Sunday, November 3, 2019

Schlocktober Fest, 2019: Volume IX -- The Final Chapter

OCTOBER 31, 2019


Les Diaboliques (1955)
Movie #32
Director:  Henri-Georges Clouzot
Length:  117 minutes
Platform:  Criterion Blu-Ray (own collection)

And here we have it, the final film of Schlocktober, a bonafide classic, "Les Diaboliques".  The only other Clouzot picture I had taken in was "Wages of Fear", another masterpiece.  Perhaps, I should check out more of his shit.  This is the story of Christina (Cricri as her husband, not so lovingly refers to her) and Nicole (same husband's mistress) who plot his murder, carry it out, and then have to deal with the complications involved with carrying out, and covering up, that murder, including "wait, is he actually dead?"  All capped off by a shocker of an ending (and the scene that probably catapults this thing into the realm of horror).

So, this husband (Michel) is a real piece of shit from the beginning.  He married Christine after she inherited a boarding school, even appointed himself Principal.  Christine (wonderfully played by Clouzot's actual wife, Vera) is a sickly sort, prone to agoraphobia, coughing fits, and feinting.  Nicole (an incredible femme fatale turn by Simone Signoret) is the too-cool-for school type.  She's a teacher, smokes wherever, wears sunglasses indoors and is the only one willing to put Michel (she's having an affair with him, after all) in his place.  One thing I loved about the picture is that Christine is no dumb dumb.   She knows about the affair.  In fact, Nicole knows she knows about the affair.  They both can agree on one thing, at least:  Michel is a real fucking asshole.  There's a scene that takes place during a school dinner where Michel, in the span of a few minutes, prevents Mr. Drain (he's like another teacher or something) from having another glass of wine ("you've already had two") and also, to the discomfort of his entire table forces his wife to swallow her food, even though she appears to be taking ill.  So, this is just a taste of his shittiness.  The murder plot now makes sense.

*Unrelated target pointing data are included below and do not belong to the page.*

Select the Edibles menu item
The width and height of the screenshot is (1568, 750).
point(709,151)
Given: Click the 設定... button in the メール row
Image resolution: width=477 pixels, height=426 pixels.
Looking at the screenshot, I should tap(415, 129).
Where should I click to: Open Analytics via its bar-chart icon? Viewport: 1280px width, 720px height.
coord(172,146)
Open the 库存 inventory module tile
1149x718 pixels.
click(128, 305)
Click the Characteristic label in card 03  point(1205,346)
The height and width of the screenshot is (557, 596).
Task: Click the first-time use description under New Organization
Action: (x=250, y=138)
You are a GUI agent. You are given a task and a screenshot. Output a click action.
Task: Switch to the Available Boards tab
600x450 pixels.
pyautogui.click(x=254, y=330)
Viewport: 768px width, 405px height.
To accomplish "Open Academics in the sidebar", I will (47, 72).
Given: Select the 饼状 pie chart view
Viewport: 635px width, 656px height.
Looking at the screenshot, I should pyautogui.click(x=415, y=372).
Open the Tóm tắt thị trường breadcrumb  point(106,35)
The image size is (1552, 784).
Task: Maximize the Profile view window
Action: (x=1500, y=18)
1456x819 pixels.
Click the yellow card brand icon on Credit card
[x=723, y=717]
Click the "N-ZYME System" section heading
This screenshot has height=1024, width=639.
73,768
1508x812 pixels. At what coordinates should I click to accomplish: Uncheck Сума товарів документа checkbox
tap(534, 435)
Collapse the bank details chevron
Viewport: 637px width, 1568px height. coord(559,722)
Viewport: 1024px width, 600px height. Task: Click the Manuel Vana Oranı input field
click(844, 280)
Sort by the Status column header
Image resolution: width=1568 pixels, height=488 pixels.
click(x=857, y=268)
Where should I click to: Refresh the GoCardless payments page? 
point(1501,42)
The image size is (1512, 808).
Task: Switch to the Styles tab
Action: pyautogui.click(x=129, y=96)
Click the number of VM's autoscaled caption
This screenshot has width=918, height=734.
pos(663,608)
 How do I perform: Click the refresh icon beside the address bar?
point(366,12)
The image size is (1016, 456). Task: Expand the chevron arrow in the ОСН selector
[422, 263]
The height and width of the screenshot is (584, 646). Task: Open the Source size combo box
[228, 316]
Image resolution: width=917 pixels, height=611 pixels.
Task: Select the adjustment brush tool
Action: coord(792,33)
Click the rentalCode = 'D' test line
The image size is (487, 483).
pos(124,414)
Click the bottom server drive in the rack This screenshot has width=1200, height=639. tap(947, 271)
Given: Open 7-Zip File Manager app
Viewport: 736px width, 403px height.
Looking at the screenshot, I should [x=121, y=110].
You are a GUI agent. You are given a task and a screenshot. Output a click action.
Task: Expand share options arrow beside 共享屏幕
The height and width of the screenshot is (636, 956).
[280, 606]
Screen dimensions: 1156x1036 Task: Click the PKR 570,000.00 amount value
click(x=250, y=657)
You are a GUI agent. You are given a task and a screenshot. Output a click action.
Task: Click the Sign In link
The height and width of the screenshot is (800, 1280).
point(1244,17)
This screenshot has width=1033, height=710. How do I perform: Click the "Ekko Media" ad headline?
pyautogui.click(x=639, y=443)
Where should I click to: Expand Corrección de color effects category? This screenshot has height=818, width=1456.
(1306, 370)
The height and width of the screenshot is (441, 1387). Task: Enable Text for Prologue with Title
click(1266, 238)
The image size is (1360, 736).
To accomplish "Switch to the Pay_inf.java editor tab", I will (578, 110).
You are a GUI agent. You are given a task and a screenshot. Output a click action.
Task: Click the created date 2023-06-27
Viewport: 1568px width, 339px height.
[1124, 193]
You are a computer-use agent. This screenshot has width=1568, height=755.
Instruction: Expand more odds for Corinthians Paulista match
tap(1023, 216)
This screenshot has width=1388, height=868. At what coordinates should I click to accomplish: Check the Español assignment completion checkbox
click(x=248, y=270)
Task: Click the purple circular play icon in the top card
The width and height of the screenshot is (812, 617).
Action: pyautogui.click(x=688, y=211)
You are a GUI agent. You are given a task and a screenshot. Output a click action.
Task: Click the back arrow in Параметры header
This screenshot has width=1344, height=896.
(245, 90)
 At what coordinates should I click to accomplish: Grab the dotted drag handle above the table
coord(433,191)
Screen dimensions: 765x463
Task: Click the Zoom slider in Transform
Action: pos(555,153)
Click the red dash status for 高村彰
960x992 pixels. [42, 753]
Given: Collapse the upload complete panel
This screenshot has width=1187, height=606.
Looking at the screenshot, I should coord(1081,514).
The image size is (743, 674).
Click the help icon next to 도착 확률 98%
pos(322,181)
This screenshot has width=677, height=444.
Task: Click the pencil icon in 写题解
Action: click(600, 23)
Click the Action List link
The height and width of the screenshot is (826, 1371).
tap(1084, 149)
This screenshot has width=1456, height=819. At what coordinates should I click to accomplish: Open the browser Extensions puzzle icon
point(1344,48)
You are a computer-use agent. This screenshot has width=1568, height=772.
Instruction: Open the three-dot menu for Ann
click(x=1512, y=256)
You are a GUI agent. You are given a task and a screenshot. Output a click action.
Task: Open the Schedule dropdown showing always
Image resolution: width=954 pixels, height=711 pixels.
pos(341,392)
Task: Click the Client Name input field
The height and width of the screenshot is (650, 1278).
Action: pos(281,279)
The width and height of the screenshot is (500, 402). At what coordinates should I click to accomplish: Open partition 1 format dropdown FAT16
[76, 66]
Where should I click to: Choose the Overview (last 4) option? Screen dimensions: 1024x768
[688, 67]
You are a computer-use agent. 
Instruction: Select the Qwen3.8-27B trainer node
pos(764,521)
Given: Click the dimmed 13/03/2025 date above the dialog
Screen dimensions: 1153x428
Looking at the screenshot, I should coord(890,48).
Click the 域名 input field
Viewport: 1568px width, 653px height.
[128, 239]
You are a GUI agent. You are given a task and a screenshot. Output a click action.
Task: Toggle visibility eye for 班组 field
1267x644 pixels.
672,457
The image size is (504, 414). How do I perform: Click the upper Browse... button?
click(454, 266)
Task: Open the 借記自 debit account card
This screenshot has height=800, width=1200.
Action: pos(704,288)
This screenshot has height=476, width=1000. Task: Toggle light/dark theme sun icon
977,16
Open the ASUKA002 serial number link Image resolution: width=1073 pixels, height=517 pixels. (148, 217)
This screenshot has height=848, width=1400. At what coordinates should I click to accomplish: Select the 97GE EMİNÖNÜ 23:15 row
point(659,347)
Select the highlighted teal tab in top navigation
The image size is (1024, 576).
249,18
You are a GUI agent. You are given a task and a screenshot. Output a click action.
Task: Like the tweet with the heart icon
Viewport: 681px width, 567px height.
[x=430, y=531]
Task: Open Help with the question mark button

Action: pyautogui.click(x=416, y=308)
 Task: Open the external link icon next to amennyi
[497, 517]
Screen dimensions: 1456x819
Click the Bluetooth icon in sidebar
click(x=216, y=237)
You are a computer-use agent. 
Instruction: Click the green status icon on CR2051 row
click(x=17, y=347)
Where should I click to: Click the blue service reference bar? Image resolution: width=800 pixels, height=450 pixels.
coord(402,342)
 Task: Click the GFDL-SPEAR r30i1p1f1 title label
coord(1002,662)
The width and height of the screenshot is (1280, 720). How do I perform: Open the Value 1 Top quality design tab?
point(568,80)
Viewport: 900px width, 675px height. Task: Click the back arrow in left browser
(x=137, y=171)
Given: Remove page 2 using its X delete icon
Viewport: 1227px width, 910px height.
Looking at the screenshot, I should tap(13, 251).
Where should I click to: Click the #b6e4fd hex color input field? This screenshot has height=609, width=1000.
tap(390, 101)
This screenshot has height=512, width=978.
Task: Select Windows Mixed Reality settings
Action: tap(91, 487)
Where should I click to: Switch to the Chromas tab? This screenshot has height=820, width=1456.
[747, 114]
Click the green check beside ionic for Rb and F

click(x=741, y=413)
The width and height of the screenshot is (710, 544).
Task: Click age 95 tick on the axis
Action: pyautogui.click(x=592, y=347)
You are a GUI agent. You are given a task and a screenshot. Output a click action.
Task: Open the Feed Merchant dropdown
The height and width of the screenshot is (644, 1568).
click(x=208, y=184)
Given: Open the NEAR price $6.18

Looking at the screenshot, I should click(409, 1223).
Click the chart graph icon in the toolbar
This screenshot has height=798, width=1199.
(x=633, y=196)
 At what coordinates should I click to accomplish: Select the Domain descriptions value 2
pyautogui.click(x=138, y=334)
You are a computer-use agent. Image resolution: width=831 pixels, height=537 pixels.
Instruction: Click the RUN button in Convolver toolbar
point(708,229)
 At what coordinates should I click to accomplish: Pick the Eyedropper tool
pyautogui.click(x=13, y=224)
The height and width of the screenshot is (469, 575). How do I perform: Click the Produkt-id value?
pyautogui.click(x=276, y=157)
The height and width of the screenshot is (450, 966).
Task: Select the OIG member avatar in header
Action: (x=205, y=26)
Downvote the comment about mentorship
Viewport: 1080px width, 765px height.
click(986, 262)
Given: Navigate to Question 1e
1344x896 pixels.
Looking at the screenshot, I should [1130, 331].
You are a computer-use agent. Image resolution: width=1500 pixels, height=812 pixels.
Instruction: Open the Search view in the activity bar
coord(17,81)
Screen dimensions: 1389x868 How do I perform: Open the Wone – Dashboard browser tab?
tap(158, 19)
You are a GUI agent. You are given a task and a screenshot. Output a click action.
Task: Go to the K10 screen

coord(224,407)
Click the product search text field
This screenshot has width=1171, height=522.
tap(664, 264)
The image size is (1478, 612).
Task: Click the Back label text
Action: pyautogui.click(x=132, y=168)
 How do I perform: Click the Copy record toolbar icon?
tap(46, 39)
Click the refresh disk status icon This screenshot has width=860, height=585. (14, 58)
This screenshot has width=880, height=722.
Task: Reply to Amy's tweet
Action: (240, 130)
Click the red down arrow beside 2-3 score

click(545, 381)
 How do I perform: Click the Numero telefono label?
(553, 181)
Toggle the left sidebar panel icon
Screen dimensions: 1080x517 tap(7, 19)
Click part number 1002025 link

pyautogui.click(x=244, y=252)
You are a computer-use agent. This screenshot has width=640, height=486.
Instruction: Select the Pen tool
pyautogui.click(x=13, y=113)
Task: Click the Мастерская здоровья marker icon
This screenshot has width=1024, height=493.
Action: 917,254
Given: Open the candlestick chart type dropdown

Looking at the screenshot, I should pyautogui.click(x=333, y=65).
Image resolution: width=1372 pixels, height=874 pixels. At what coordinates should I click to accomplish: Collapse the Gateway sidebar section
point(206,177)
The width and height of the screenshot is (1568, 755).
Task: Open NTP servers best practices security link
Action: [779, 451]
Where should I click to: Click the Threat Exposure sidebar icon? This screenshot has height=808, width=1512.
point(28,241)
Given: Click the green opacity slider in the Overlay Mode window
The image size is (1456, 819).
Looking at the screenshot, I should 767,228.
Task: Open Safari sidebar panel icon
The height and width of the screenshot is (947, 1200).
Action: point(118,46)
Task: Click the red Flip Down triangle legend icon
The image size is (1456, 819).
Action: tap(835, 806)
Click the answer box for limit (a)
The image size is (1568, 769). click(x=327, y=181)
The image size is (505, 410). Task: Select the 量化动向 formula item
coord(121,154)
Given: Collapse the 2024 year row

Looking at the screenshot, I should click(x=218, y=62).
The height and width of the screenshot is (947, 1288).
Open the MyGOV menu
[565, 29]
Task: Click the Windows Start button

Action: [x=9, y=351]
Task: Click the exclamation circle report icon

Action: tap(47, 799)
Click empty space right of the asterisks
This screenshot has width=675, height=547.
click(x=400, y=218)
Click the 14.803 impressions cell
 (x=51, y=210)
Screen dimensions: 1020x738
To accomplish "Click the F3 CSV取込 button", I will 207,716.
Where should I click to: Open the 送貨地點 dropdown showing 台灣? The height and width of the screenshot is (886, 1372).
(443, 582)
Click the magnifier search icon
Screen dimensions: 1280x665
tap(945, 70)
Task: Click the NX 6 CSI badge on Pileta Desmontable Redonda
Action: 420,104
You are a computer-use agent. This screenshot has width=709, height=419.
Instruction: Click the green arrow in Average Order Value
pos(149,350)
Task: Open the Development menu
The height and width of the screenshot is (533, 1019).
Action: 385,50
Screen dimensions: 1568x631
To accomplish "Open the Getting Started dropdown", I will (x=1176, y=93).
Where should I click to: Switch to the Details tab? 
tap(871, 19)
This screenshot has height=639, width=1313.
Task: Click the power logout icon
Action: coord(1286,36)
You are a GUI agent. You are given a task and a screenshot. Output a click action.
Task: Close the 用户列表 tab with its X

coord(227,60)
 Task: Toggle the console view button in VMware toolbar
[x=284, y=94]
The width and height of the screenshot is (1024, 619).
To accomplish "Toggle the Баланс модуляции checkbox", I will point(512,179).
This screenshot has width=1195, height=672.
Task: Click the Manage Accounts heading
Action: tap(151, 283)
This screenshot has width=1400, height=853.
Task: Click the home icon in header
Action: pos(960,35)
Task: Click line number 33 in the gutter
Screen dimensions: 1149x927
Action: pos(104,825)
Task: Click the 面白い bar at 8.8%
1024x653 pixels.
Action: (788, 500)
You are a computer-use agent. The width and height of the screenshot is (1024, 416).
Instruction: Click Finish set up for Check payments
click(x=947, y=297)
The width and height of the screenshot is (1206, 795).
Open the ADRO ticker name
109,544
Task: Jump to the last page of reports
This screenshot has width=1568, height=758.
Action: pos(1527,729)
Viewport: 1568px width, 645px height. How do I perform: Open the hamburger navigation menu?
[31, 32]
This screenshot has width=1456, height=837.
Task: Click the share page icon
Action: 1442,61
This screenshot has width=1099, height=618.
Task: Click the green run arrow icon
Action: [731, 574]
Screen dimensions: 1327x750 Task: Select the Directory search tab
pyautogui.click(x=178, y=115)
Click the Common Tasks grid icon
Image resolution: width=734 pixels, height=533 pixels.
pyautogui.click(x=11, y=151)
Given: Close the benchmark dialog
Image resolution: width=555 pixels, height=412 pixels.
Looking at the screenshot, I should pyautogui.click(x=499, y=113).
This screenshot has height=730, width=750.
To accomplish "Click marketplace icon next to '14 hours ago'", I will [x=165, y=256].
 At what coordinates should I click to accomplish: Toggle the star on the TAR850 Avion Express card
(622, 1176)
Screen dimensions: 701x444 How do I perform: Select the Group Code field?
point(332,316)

The murder plot itself?  Well, it's weird.  Nicole and Christine leave the school, by car, and head out to Niort (a city hundreds of miles away -- the school is located in the outskirts of Paris) where Nicole has access to an apartment.  From there, Christine calls Michel and informs him she wants a divorce.  They bank, rightly, on him saying "fuck that shit, I'll be there tomorrow" and then hopping the first train, bound for Niort.  Upon his arrival, Nicole makes herself scarce while Christine and Michel "hash out" their differences.  He drinks some doctored brandy (I assume it's brandy, it's always brandy) becomes dizzy, takes a nap.  Nicole, now in the bathroom, runs a bath.  Michel gets carried into the bathroom, placed in the full bathtub (the scenes of the upstairs neighbors complaining about the rattling pipes..."who runs a bath at this hour?"...wonderfully break up the tension).  He drowns, they weigh him down with a statue.  Let the fun begin.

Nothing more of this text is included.